High-Noise Single-Molecule sequence Assembly pipeline
Set of different tools to perfom an assembly using High-Noise Single-Molecule sequences (from PacBio or Nanopore).
- src/snk_canupipe.py . Run correction of pacbio reads and performs a canu assembly.
- src/snk.quiver2.3.py . Polish canu assembly using Quiver 2.3.
- src/snk.quiver3.0.py . Polish canu assembly using Quiver 3.0.
- src/snk.pilon.py . Polish canu assembly using Pilon 1.20.
First, it uses colormap or proovread to run a correction of pacbio reads (long reads) using illumina reads (short reads). Since it takes long time (colormap runs bwa two times during the process, proovread is faster but takes time anyway), the script splits the pacbio reads (by default in 999 sub-files), it runs the correction in parallel and finally it merges the results.
Second, canu performs the assembly.
Considerations
- Replace the numJobs-threadsCorrection (colormap) and genomeSize (canu) as needed.
- Script optimized to run on a slurm cluster.
- python/3.5.0 required to run the snakemake script.
Usage
(dry run) $ snakemake -j 60 --snakefile snk_canupipe.py --cluster "sbatch --partition=compute --cpus-per-task=12 --time=14-0 --job-name=snkmk --mem=20GB" --config pfasta=pacbio.fasta ifasta=illumina.fastq fix=colormap -np
To use proovread instead:
(dry run) $ snakemake -j 60 --snakefile snk_canupipe.py --cluster "sbatch --partition=compute --cpus-per-task=12 --time=14-0 --job-name=snkmk --mem=20GB" --config pfasta=pacbio.fasta ifasta=illumina.fastq fix=proovread -np
Possible improvements
Once the assembly is obtained (from canu or falcon for example), the result can be polished using the PacBio reads and Quiver. The snk.quiver2.3.py script uses SMRTANALYSIS V2.3. The steps are:
- Create fofn files from the input bax.h5.
- Run pbalign on each fofn file.
- Merge all the cmp.h5 files (pbh5tools).
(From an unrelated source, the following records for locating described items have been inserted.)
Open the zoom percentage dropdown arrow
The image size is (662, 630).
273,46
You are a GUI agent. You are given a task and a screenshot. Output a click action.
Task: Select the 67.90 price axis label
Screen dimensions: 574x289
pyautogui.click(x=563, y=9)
- Sort the cmp.h5 single file.
- Run quiver.
Installation notes
Download and install SMRT ANAlYSIS V2.3. Before run the script, the SMRTANALYSIS installation path variable SMRTloc has to be edited.
Requirements
- Raw reads in bax.h5 format
- Assembly in fasta format.
Usage
In case we run the script in a single node, the available threads will be limited by the available cpus on the node:
(dry run) $ snakemake --snakefile snk_quiver2.3.py -j 1 --config rdir=raw_bax.h5_folder/ assembly=canu.fasta -np
It can be run also in multi-node mode (for example, 80 jobs at once, each one with 24 threads):
(dry run) $ snakemake -j 80 --snakefile snk_quiver2.3.py --cluster-config cluster.json --cluster "sbatch --partition=compute --cpus-per-task=1 --time=14-0 --job-name=snkmk --mem=10GB" --config rdir=raw_bax.h5_folder/ assembly=canu.fasta -np
Considerations
Last step (the quiver run itself) has high memory demand. It took ~7 days for a ~450Mbps genome using, at least, 1T of memory.
Snakemake cluster config file is attached.
Script based in the PacificBiosciences tutorial
There are important differences using the SMRTANALYSIS V3.0, since quiver started to work with bam files instead h5 format. In this case, the steps are:
- Convert bax.h5 files to bam
- Run pbalign with each bam file.
- Merge all the pbalign bam files output in a single bam file (bamtools).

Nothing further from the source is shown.